BİR NEFES İÇİN!
BİR NEFES İÇİN!
Thomas Cook, bir araştırma gezisi sırasında Atlas Okyanusu’nun bir yerinde; milyonlarca kuşun havada çığlıklarla daireler çizerek uçtuğunu görür. Kulakları sağır edecek kadar yüksek sesle çığlıklar atan kuşlardan yorulanlar, okyanusun dev dalgalarına atılarak intihar ederler.
Bu olayı yıllar boyunca birçok balıkçı görür, birçok bilim adamı araştırır. Kuş bilimcileri yaptıkları araştırmalarda göçmen kuşların farklı yönlerden gelerek okyanusta bu noktada birleştiklerini keşfederler; ancak intihar etmelerinin nedenini çözemezler.
Yıllar süren araştırmalar sonucunda bu trajik olayın yaşandığı yerde bir ada olduğunu, kuşların göç yolu üzerinde bulunan bu adanın deprem sonucunda okyanusa gömüldüğünü bulurlar.
İnsanların yokluğunu bile fark edemedikleri ada; kuşlar için göç yollarının vazgeçilmez durağıdır. Kuşlar, binlerce yıllık alışkanlıkla adanın yerini bilmektedirler ve yıpratıcı bir yolculuktan sonra aradıkları adayı bulamayınca yorgunluktan bitkin düşen bedenlerini çığlık çığlığa okyanusun sularına gömmektedirler.
İnsan evladı yalnız yaşayamaz, doğasın da bu yoktur illa ki, bu hikayedeki gibi sığınacağı bir ada, nefes alacağı bir omuz ya da yer olmalıdır yoksa yaşamın anlamını bilemez yalnızlığın için de yok olup gider. Kuşların çığlığı gibi çığlıda atamaz. Çünkü yalnız insanın çığlığını kimse duymaz.
Peki ya siz?
Sizin hiç bir adanız oldu mu?
Yaşamın uzun göç yollarında size bir yudum taze soluk verecek, yolunuza dinç devam etmenizi sağlayacak bir adanız var mı?

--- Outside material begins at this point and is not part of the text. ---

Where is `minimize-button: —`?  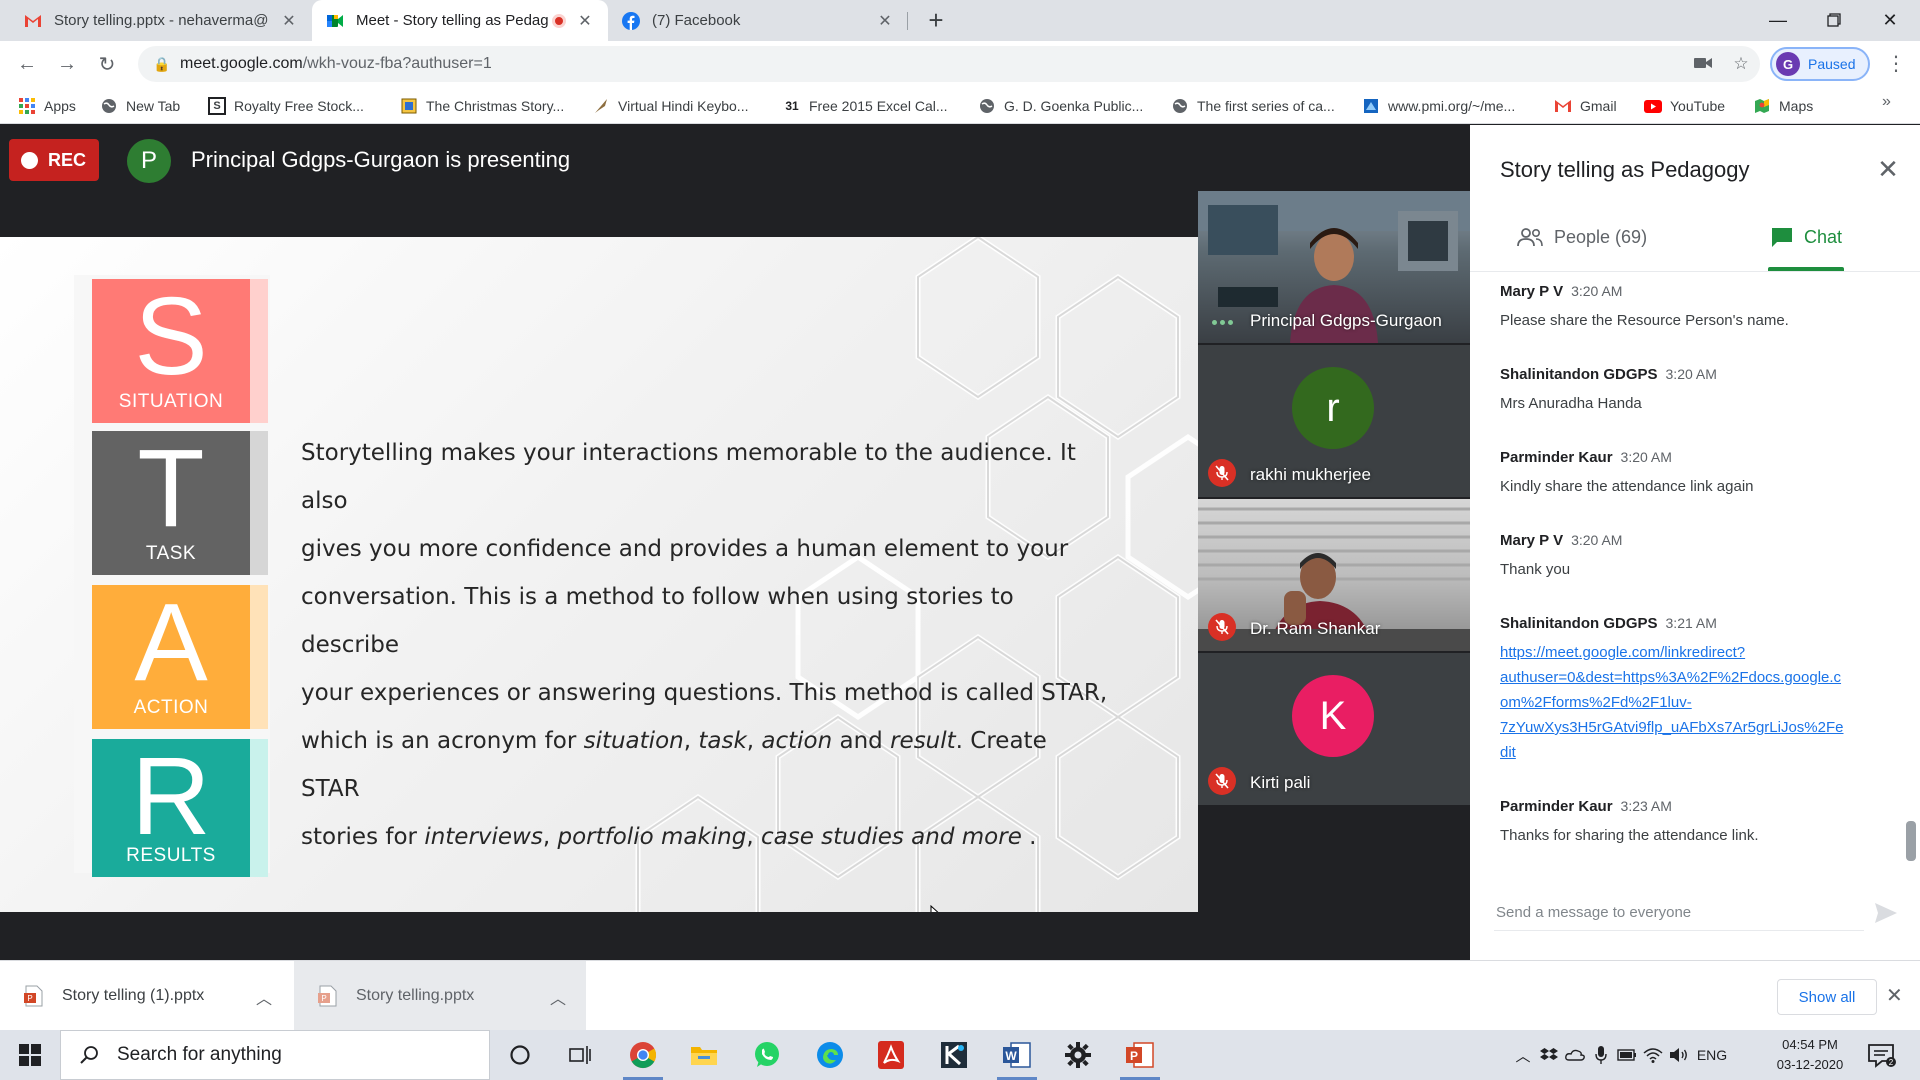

Bir gün yerinde bulamazsanız, ille de ulaşmak ve sığınmak için başınızın döndüğü ve dengenizi yitirinceye kadar kanat çırpacağınız bir ada yaratabildiniz mi kendinize? Sınırsızca her şeyi paylaşabileceğiniz bir dost! Yola birlikte çıkacak kadar güvendiğiniz bir arkadaş, daima huzur ve mutluluk verecek biri, ulaşmak için yıllardır uğraş verdiğiniz bir amaç edinebildiniz mi?
Şöyle daha bir yakın bakın çevrenize? Size gelen, sizin gittiğiniz, sizi bulan, sizin bulduğunuz kaç ada var çevrenizde? Kaç tane durup nefeslendiğiniz ada yaratmışsınız kendinize?
Bizi biz yapan güvendiğimiz, inandığımız, yalnız olmadığımızı bildiğimiz, nefes alabileceğimiz insanların var olduğunu bilmemizdir…
Yoksa yaşam denen tiyatro sahnesinin için de hep drama oyuncusu oluruz… Bence komedi oyuncusu olmak hakkımız…
Bunun için kumbaramız da dostluk, arkadaşlık, sevgi, barış biriktirmeliyiz ki, yorulduğumuz da dinlenebileceğimiz bir adamız olsun. Ve hayat paylaştıkça güzeldir.
Şimdilik Her zaman olduğu gibi hoşça kalın, sağlıklı kalmaya çalışın!